"We aim to consolidate a trans-disciplinary research programme in which synthetic biology is harnessed to enable synthetic chemistry. We will utilise this approach to expeditiously access series of previously intractable natural product analogues.

There is an urgent need for the discovery and development of new drugs and in particular new antibiotics. More than 13 million lives worldwide are currently claimed each year due to infectious diseases. Natural products provide an unparalleled starting point for drug discovery, with over 60% of anticancer agents and over 70% of antibiotics entering clinical trials in the last three decades being based on such compounds. In order to gain a full understanding as to how a drug works and in order to be able to generate compounds with improved biological activity and physicochemical properties the generation of analogues is essential. In recent years pharmaceutical industries have shied away from natural products due to the perceived synthetic intractability of libraries of natural product analogues and the misperception that it is not possible to carry out thorough structure activity relationship (SAR) assessment on such compounds. As a result of largely abandoning natural products, industries’ drug discovery pipelines are beginning to run dry; this is a particular concern when faced with the need to combat the ever-increasing problem of drug resistance and infectious disease.

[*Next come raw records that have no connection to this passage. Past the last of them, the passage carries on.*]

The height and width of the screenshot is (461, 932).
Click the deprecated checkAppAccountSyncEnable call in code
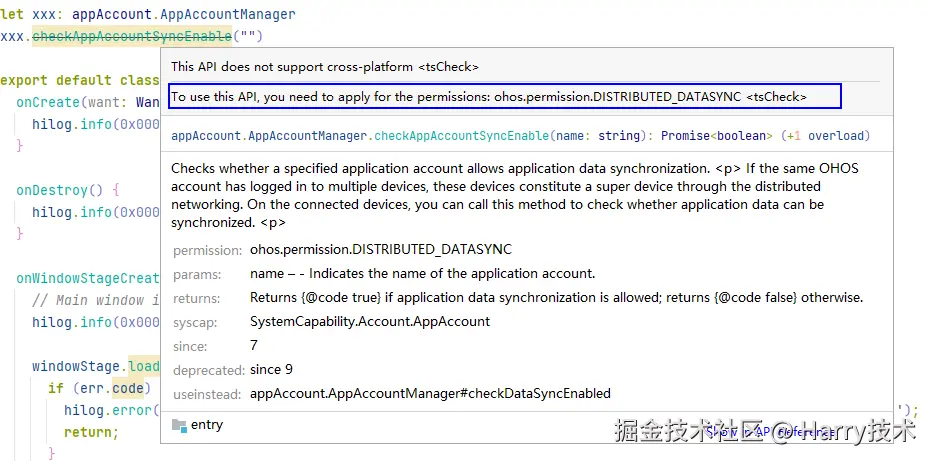(x=132, y=37)
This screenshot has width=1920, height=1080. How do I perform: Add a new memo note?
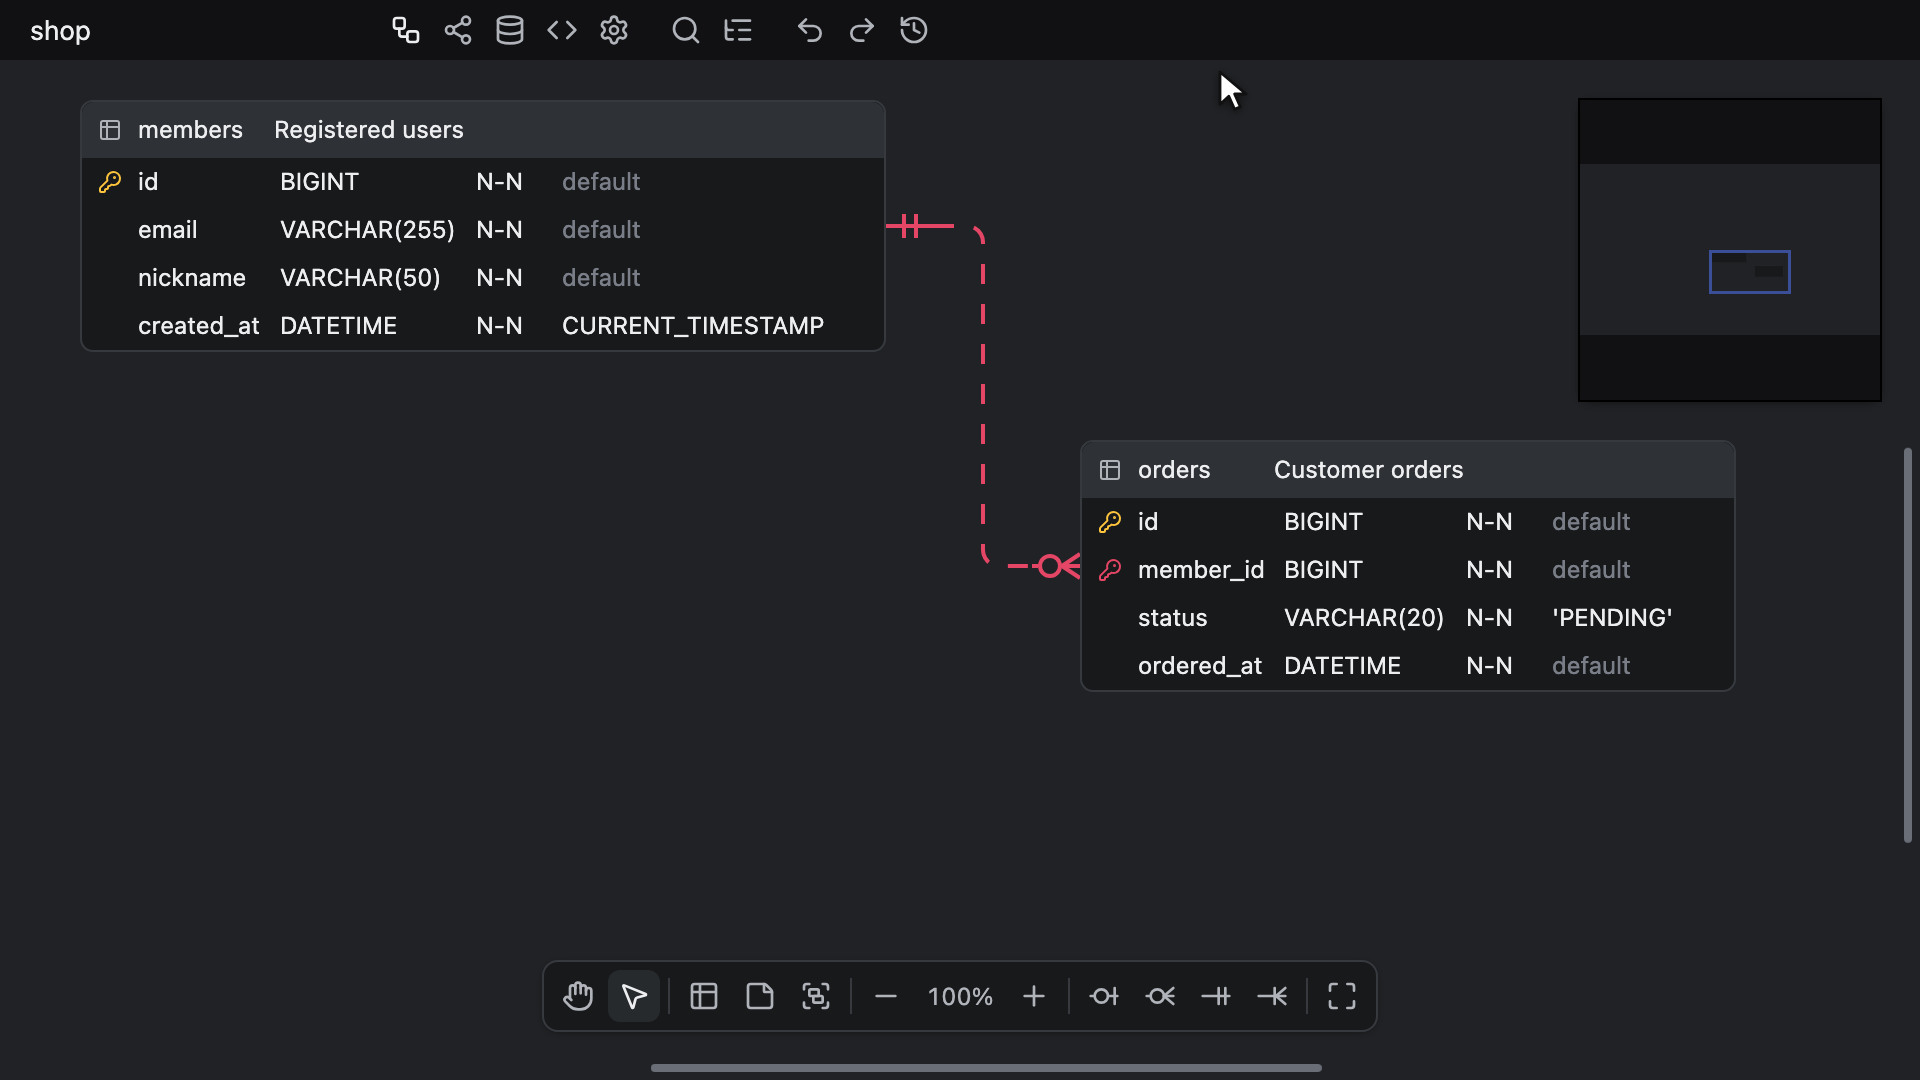click(760, 996)
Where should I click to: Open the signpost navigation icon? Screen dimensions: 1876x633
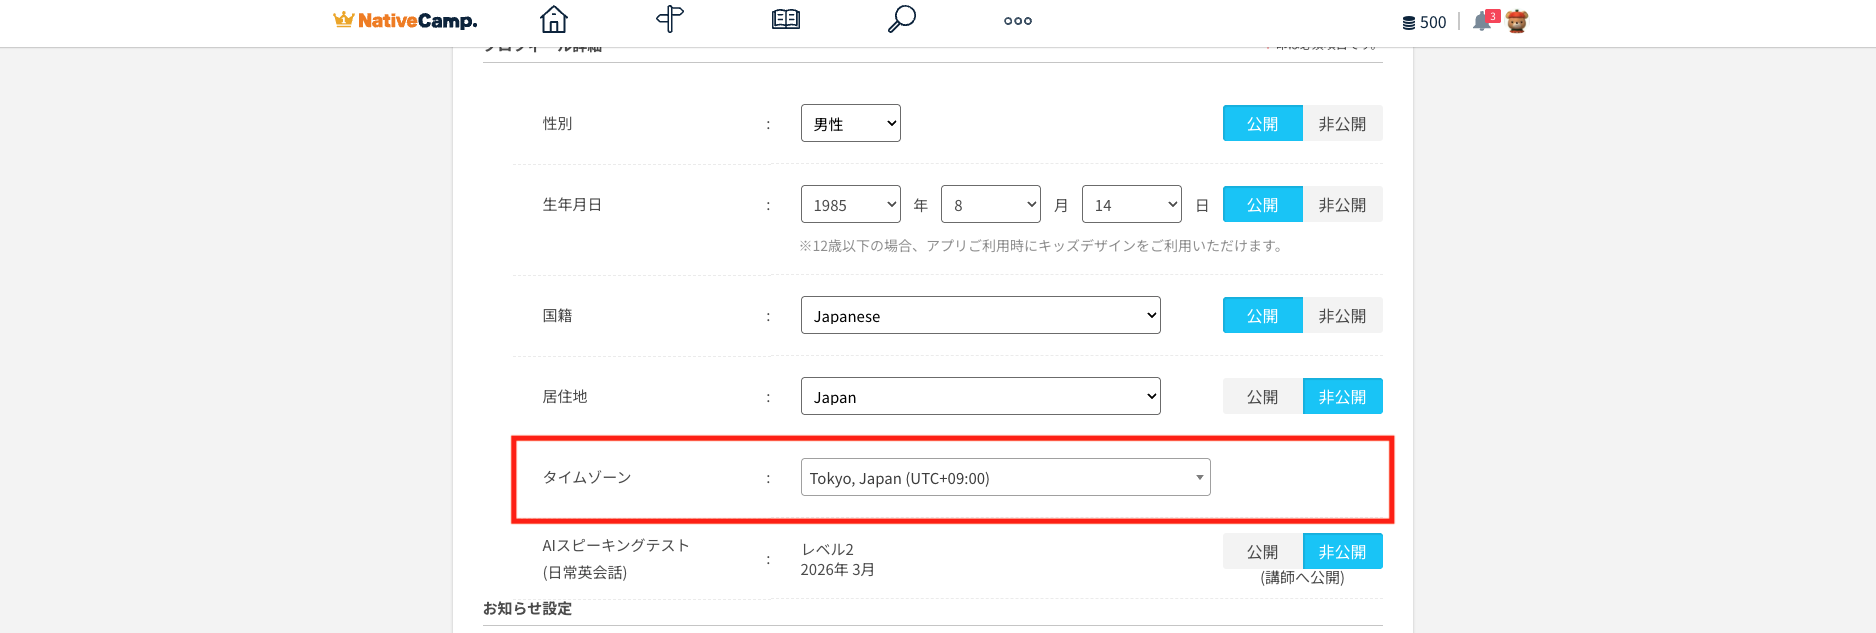[669, 20]
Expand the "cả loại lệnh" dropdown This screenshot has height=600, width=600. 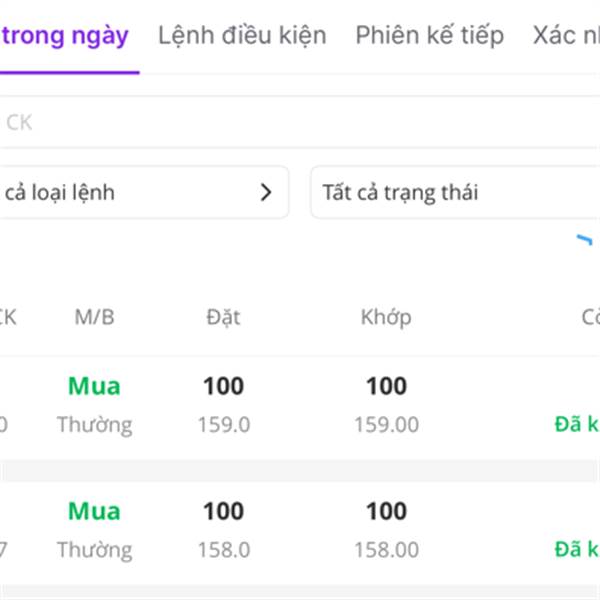tap(140, 193)
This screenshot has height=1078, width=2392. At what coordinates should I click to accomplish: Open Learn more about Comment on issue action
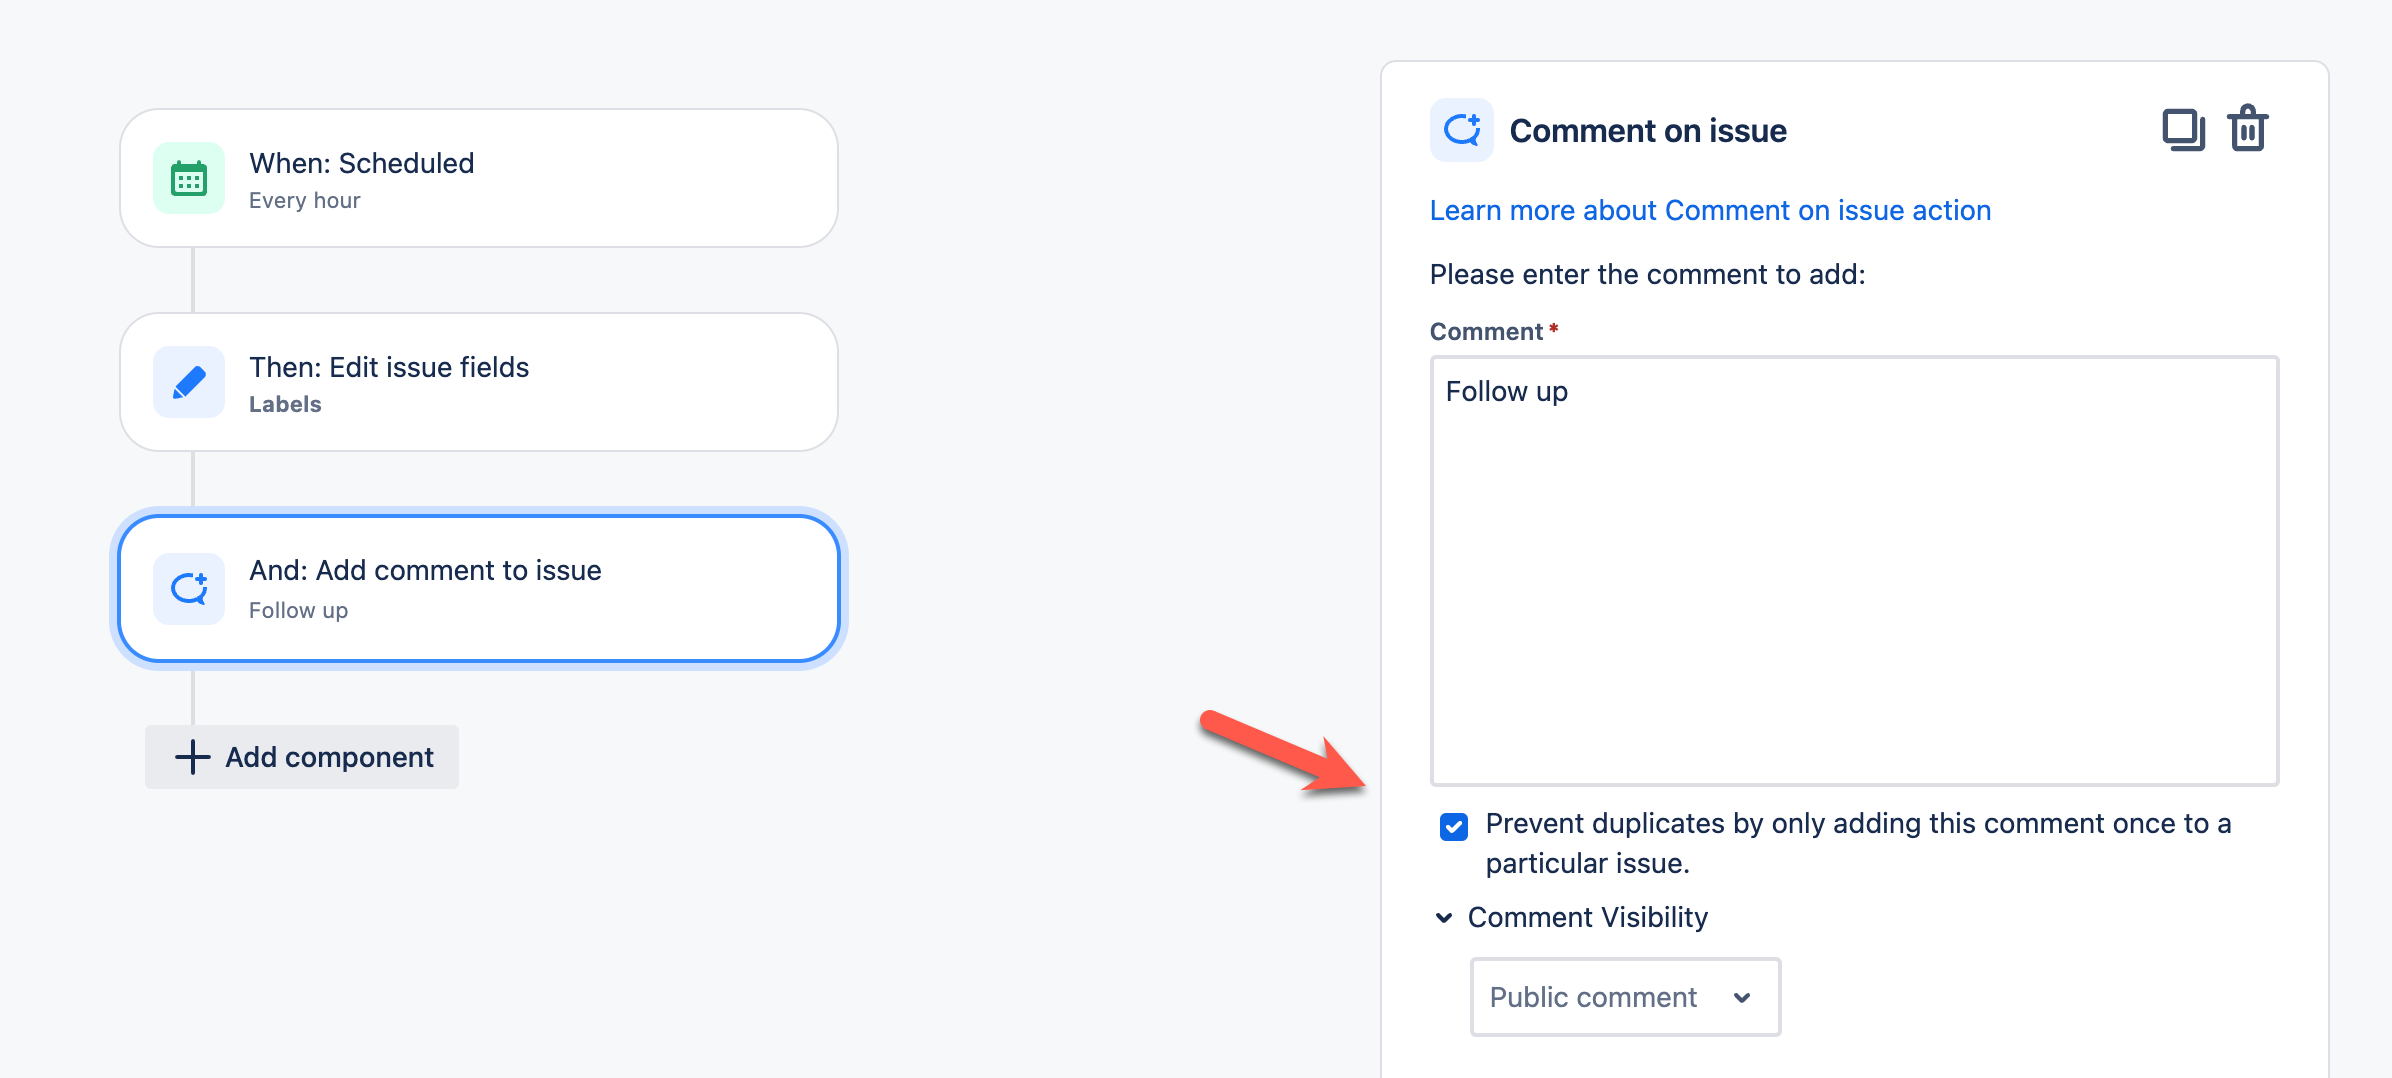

We aim to challenge the misperception that natural products are not “med chemable” We are developing a new approach to natural product analogue synthesis. By introducing a gene from a foreign organism to complement existing natural product biosynthetic machinery we are able to introduce a chemically orthogonal, reactive and selectably chemically functionalisable handle into the natural product (the antithesis of a protecting group) - this reactive handle will enable us to carry out chemical modifications only at the site at which it is located."